最近のセキュリティ対策におけるトレンド、すなわちモダンなセキュリティの特長とは、どんなものでしょうか?色々な意見があると思いますが、筆者は3つの観点に注目しています。
- 適応型のセキュリティ(Adaptive Security)
- 継続的なセキュリティ(Continuous Security)
- 筋肉質なセキュリティ(Lean Security)
今回のガートナーサミット2018でも、初日の基調講演において、また複数のセッションにおいて、いかに適応、変革、拡張すべきか?というキーワードがセキュアなデジタルビジネスの必須要素として語られていました。
セキュリティ脅威の高度化、迅速化が激しさを増す一方であるため、企業はセキュリティ対策の実施・見直しプロセスを以前よりも俊敏にする必要に迫られています。DevOps の原理原則を、セキュリティ業務に応用することは、セキュリティ業務を省力化・効率化・迅速化する上で、有益であると考えます。
Secure SketCH がもたらす省力化・効率化
セキュリティ対策実行支援Webプラットフォームサービス「Secure SketCH」は、DevOps の原理原則に近い発想を持っています。SketCHというプラットフォームを通じて、企業内外の多くの人がコラボレーションできること。また、対策状況を一度入力・更新してもらえれば、計算・採点などは自動化されることです。

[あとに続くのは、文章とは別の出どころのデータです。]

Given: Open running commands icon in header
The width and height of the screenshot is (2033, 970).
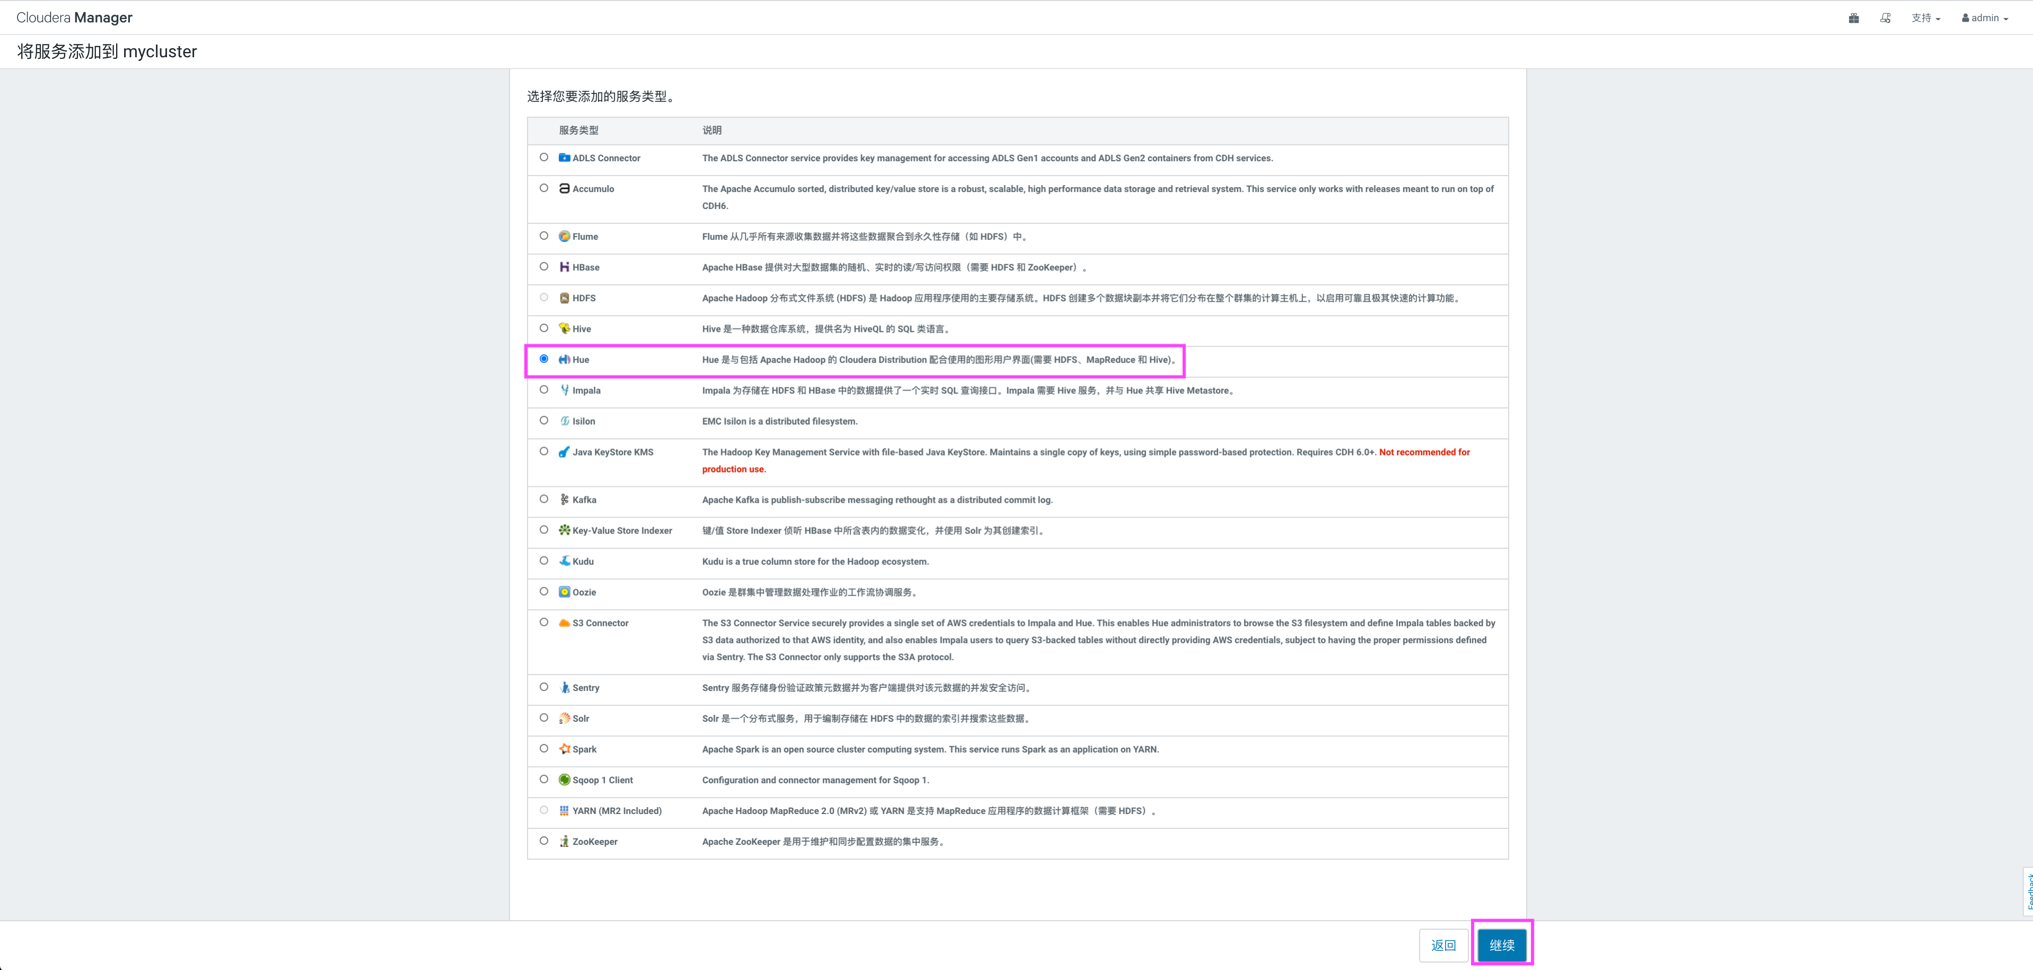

Secure SketCHは、日々繁忙の身にある日本全国のセキュリティ担当者の業務効率化と高度な意思決定をサポートすることで、省力化や働き方改革を支援し、セキュリティ人材不足という日本全体の課題の緩和・解消に貢献していきます。
セッション内では、講演途中にSecure SketCHを簡易説明する1分動画を流し、多くの参加者にご覧いただきました。わずか1分で、SketCH のポイントが分かるということで、またプロのナレーターの爽やかな声も手伝って、講演後半の良い気分転換になっていました。
Secure SketCHサービス紹介動画
(画像をクリックすると動画を再生できます)
ガートナー講演後、新たな発信を決意
格調・格式の高いガートナーサミット、その場でのセッションをおえて、ほっと一息をついた後、自身の説明内容に関して、本当に伝えるべきことを伝えられたか、もっと分かりやすい説明はなかったかなど、色々なことを振り返りました。セッションをお聞きいただいた聴講者の皆さまにセッションアンケートを多数記載いただき、激励や改善点など多くの有益なフィードバックを頂戴しました。

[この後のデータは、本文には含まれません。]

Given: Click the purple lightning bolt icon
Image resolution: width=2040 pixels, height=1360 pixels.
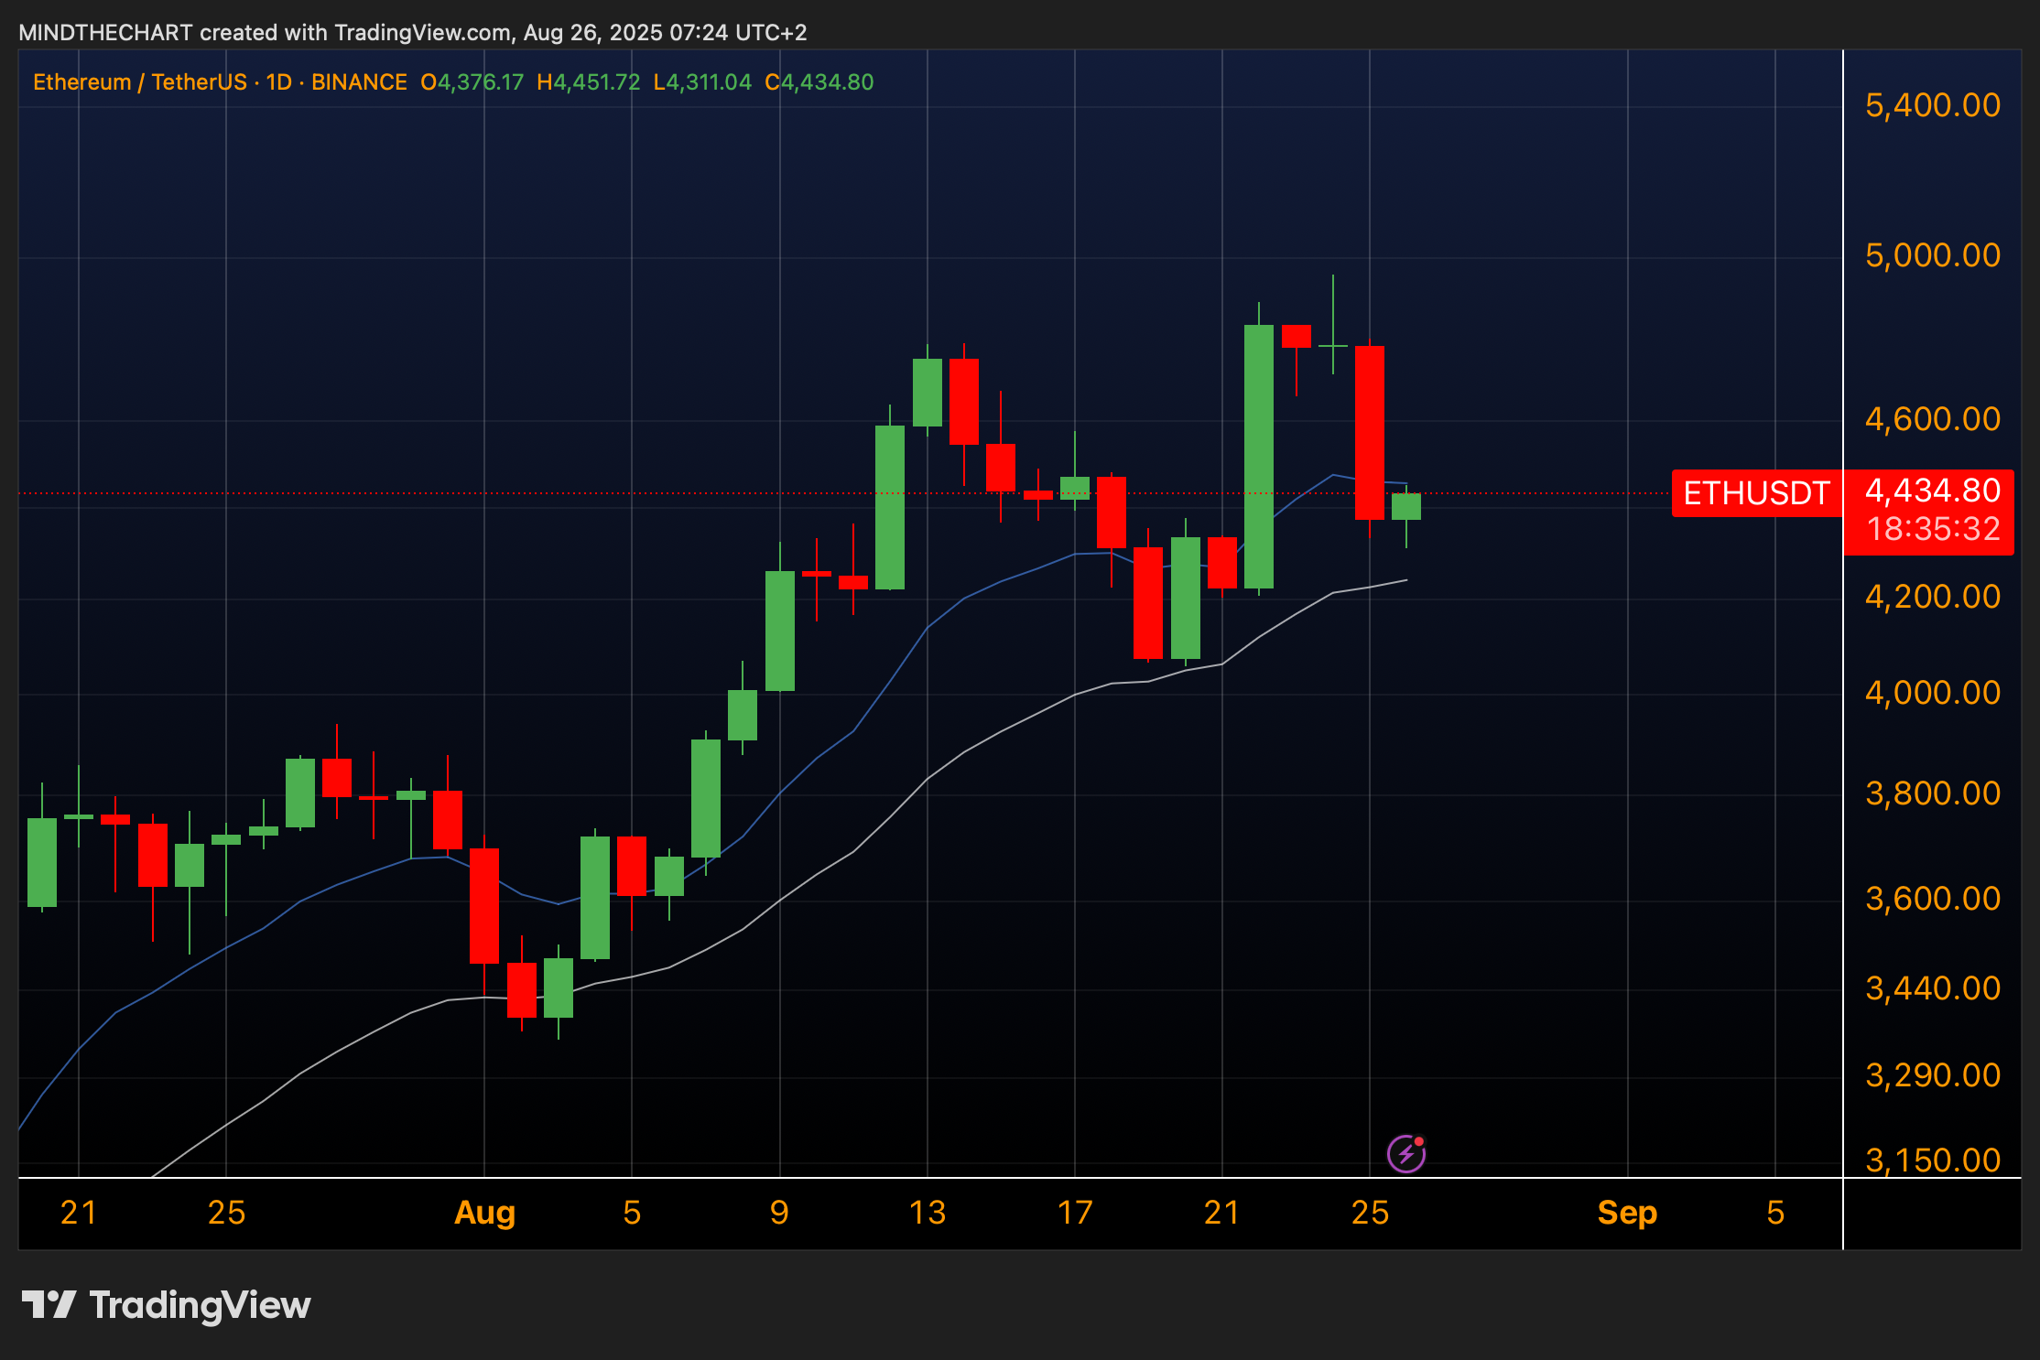Looking at the screenshot, I should [1405, 1153].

あの記念すべき日から数日が経ち、自身のプレゼンテーションにおける改善点や講演内で伝えきれなかった内容などを、日本中のセキュリティ担当者の皆さまに、改めて発信するべきだと決意しました。
そこで、ガートナー講演を通じて最も伝えたかった『セキュリティ人材不足という日本全体の課題に、どのように向き合っていくか?』というテーマで、新しいレポートを書きあげました。20ページにわたる内容で読み応えがあります。
セキュリティ人材不足に適応可能な組織は理想郷
モダンなセキュリティの3つのトレンド
- 適応型のセキュリティ(Adaptive Security)
- 継続的なセキュリティ(Continuous Security)
- 筋肉質なセキュリティ(Lean Security)
モダンなセキュリティの実践を志向する組織が目指すべき組織形態とは、一体どんなものでしょうか?2018年7月26日のガートナー講演が終わった後、頭の中で何度も考え続けました。頭の中にあるイメージを明確に伝える術を悩みました。
熟慮した結果、過去のナレッジを思い出して、筆者の中で腹落ちしたコンセプトがあります。それは昨年の Agile Japan 2017 の講演内容で知った、モダンアジャイルの4原則です。
貴社のセキュリティ組織がセキュリティ人材不足を解消・緩和する上で、この4原則は参考になります。モダンなセキュリティの現場において、この4原則を志向・体現する組織が増えることを祈願しつつ、Secure SketCHにおいても、この理想郷を追求し続けることで、日本中のセキュリティ担当者が最高に輝くことを支援・下支えするセキュリティサービスを目指していきます。
さいごに、ガートナー講演を聴講いただいたすべての皆さまと、講演の運営を支えてくださった関係者の皆さまに、心より感謝を申し上げます。